══ Task input ══

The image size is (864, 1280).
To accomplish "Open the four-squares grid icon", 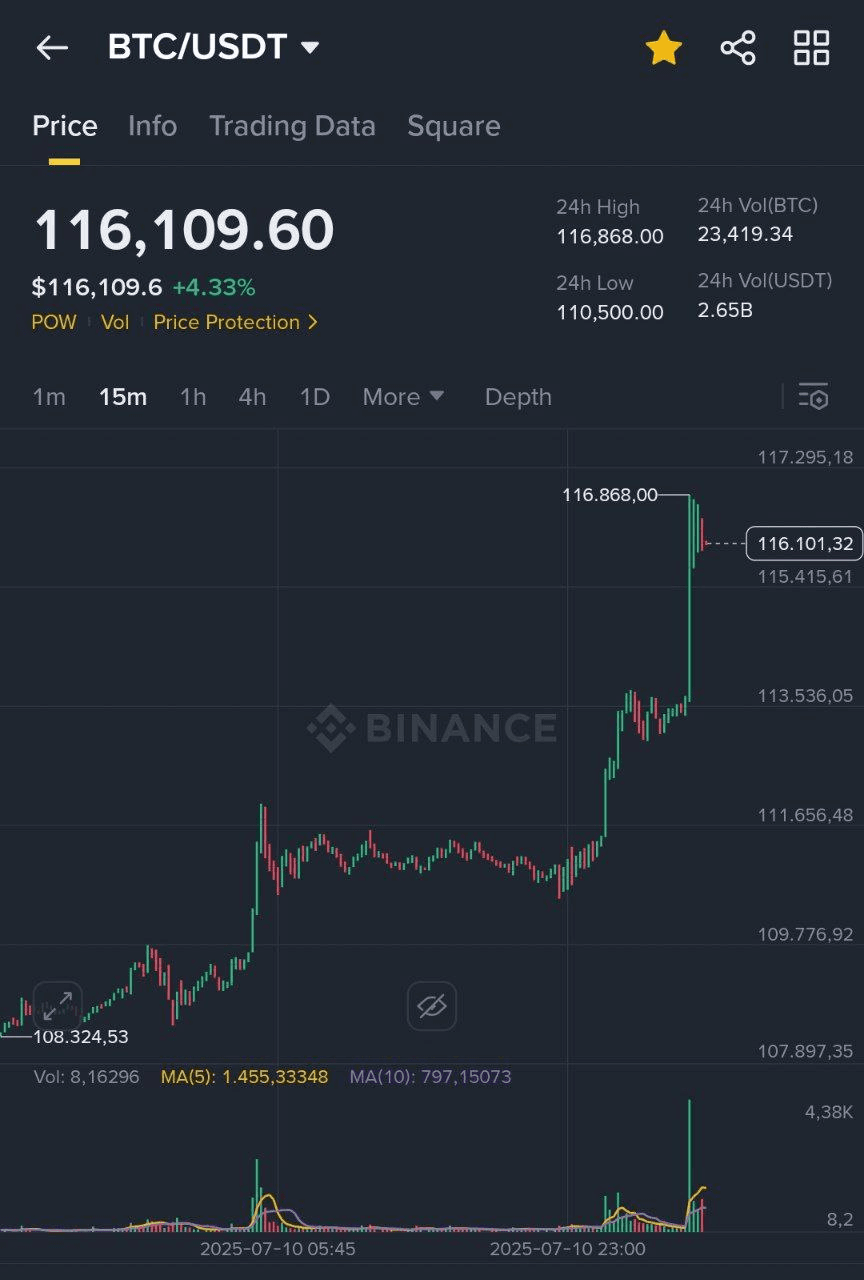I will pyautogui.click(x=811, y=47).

═══
══ Task input ══

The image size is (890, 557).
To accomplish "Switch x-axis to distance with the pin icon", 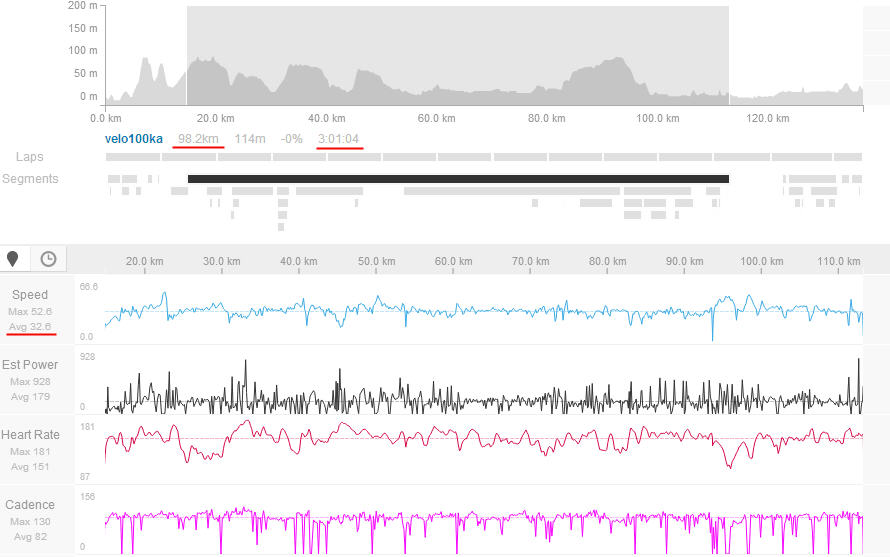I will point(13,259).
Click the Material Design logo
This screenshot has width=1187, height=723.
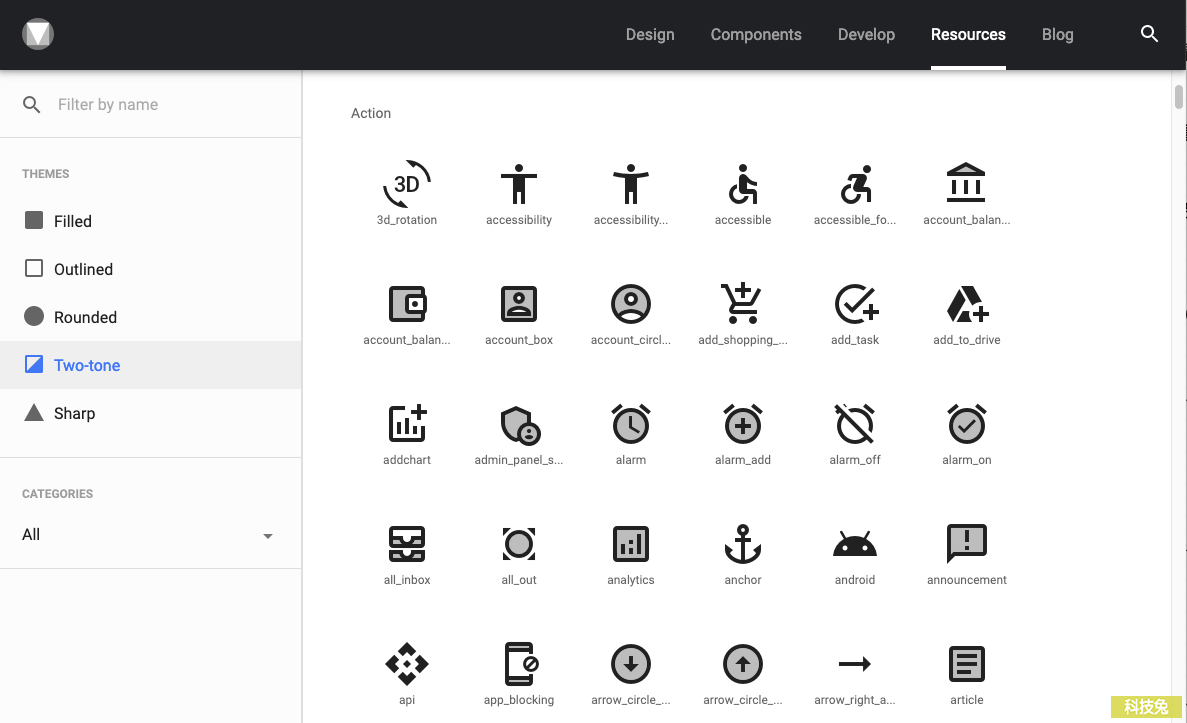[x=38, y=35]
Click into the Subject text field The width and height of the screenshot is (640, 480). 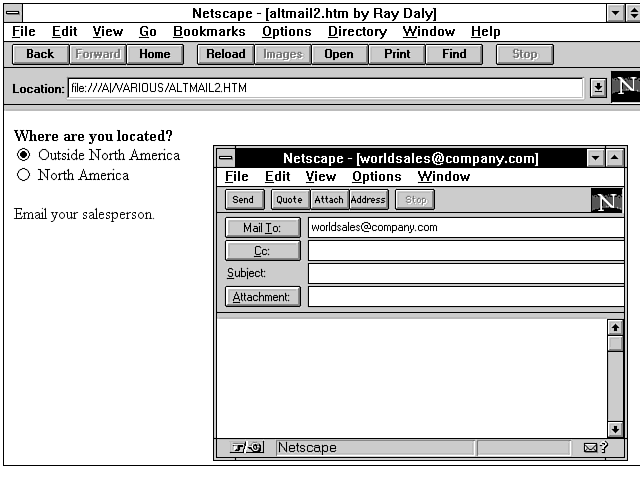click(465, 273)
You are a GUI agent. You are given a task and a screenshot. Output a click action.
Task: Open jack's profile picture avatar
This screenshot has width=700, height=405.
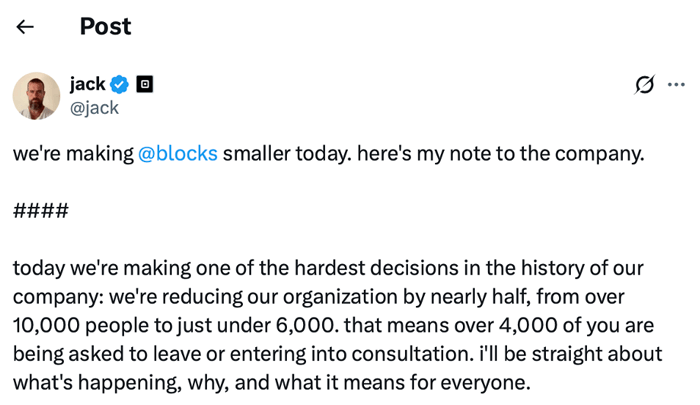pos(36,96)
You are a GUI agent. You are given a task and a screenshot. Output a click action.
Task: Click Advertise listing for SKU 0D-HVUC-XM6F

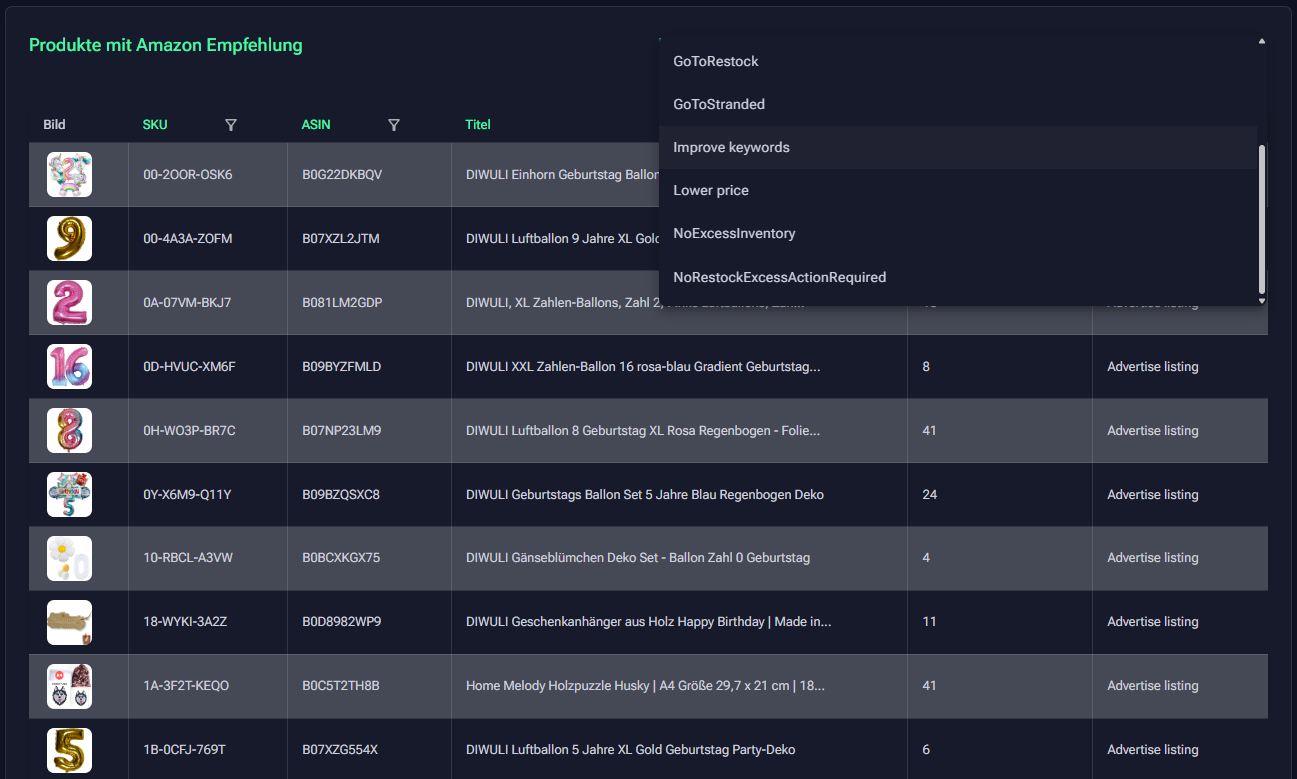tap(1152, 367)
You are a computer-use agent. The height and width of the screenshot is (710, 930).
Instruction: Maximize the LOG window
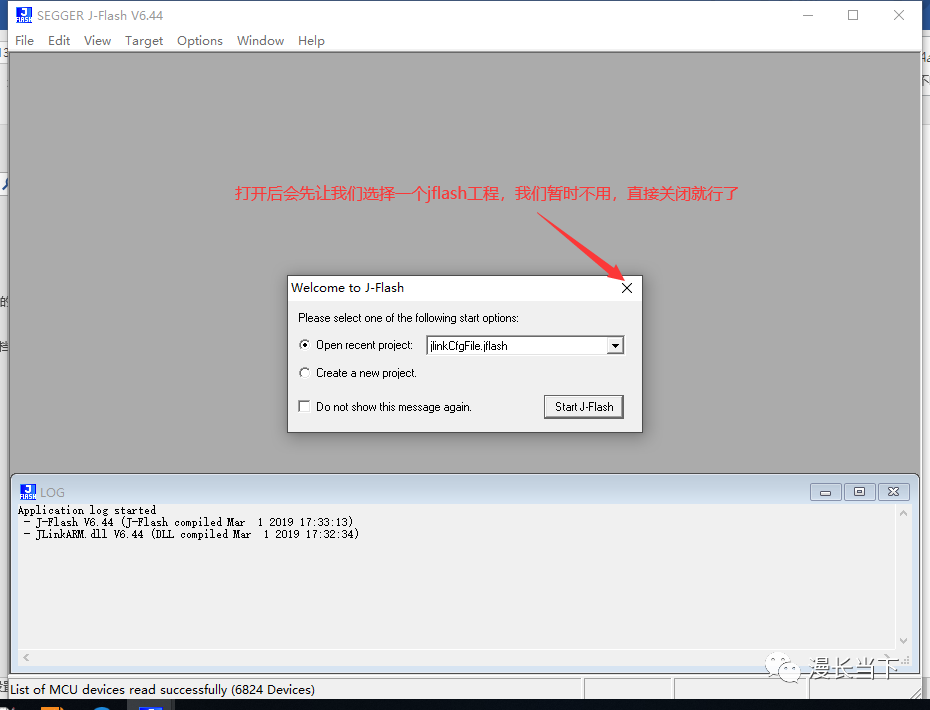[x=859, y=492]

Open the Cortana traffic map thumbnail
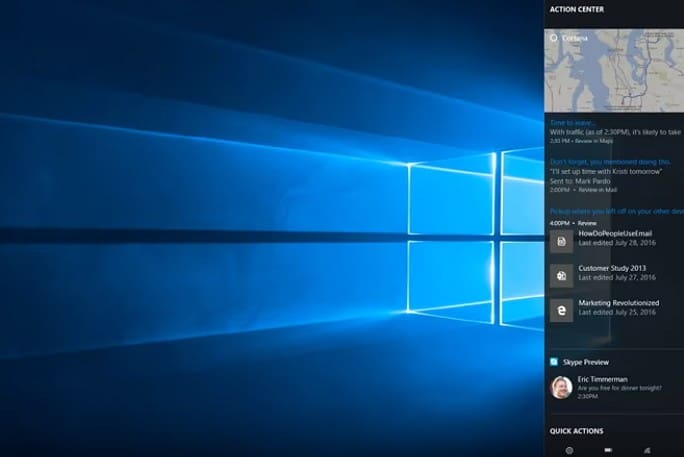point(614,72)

═══
══ Task input ══

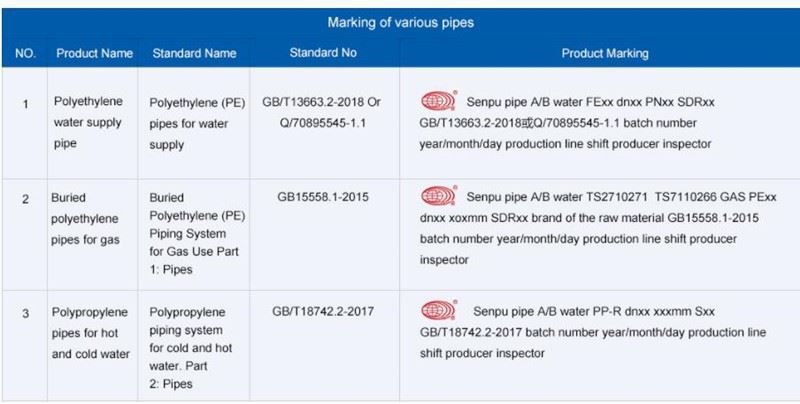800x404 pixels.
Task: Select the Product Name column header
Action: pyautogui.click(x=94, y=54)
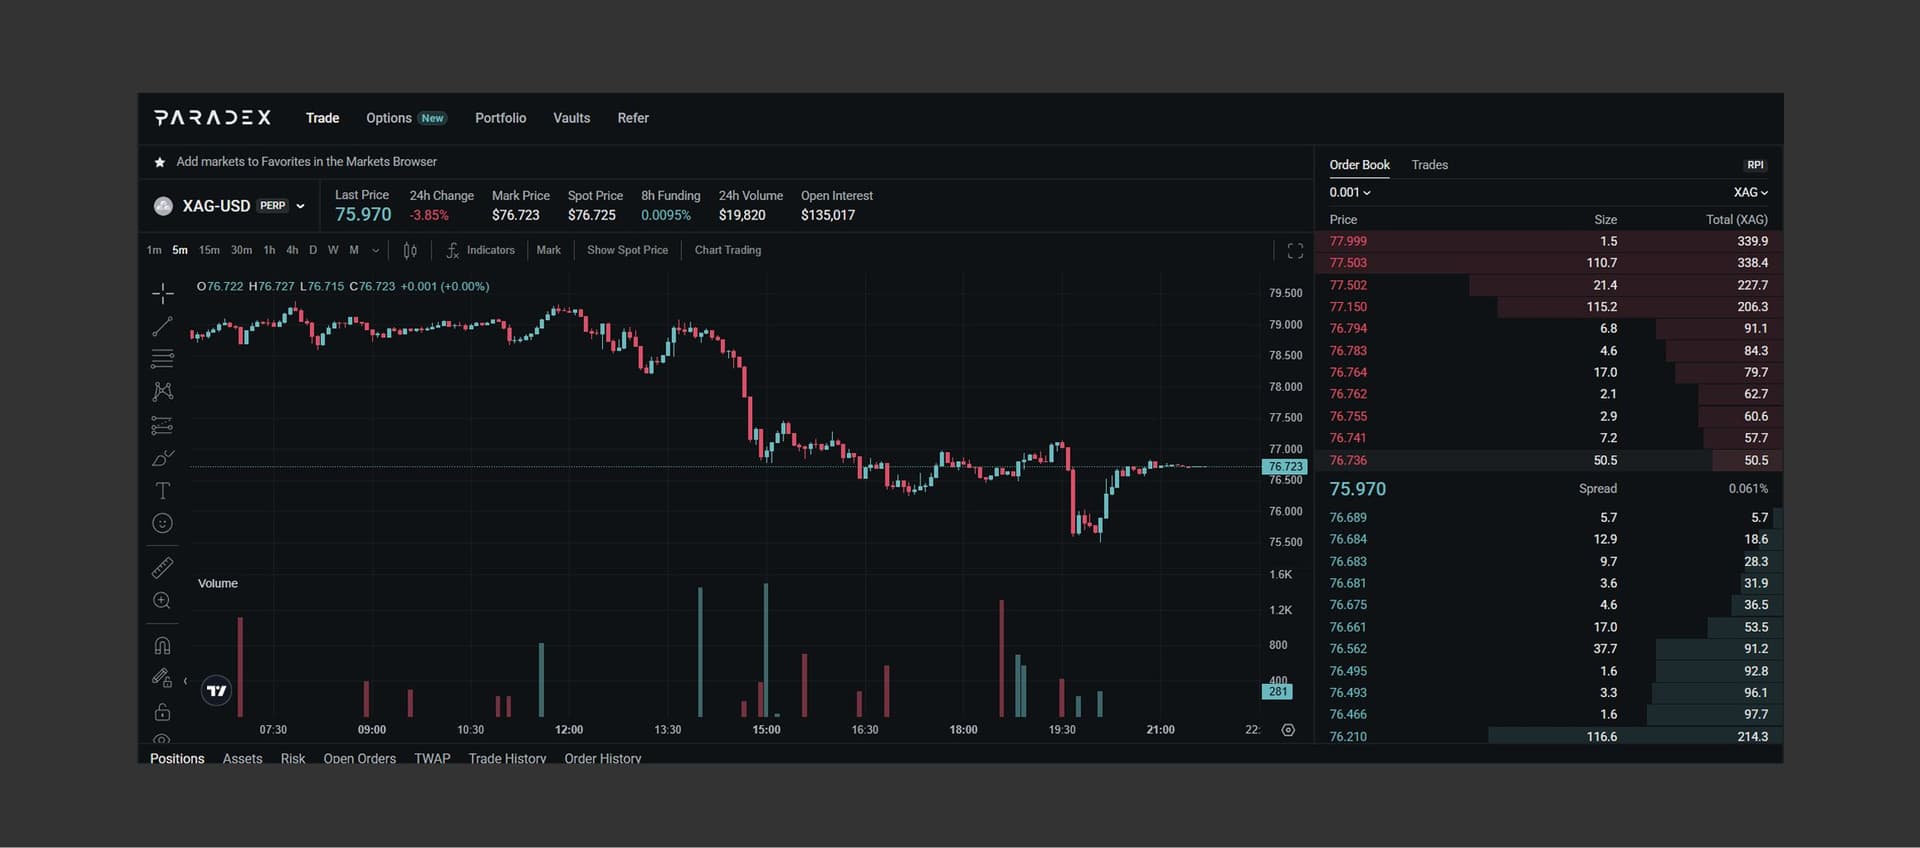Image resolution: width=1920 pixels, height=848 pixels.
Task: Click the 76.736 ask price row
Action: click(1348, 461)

═══

● **Activity**: Word for word, write out the lines above running from the one with "This screenshot has width=700, height=405." up to and including the one with "You are a computer-use". Drop any picture.

● **Your response**:
This screenshot has width=700, height=405.
pos(36,96)
You are a GUI agent. You are given a task and a screenshot. Output a click action.
Task: Click Advertise listing for SKU 0D-HVUC-XM6F

tap(1152, 367)
You are a computer-use agent. The height and width of the screenshot is (710, 930).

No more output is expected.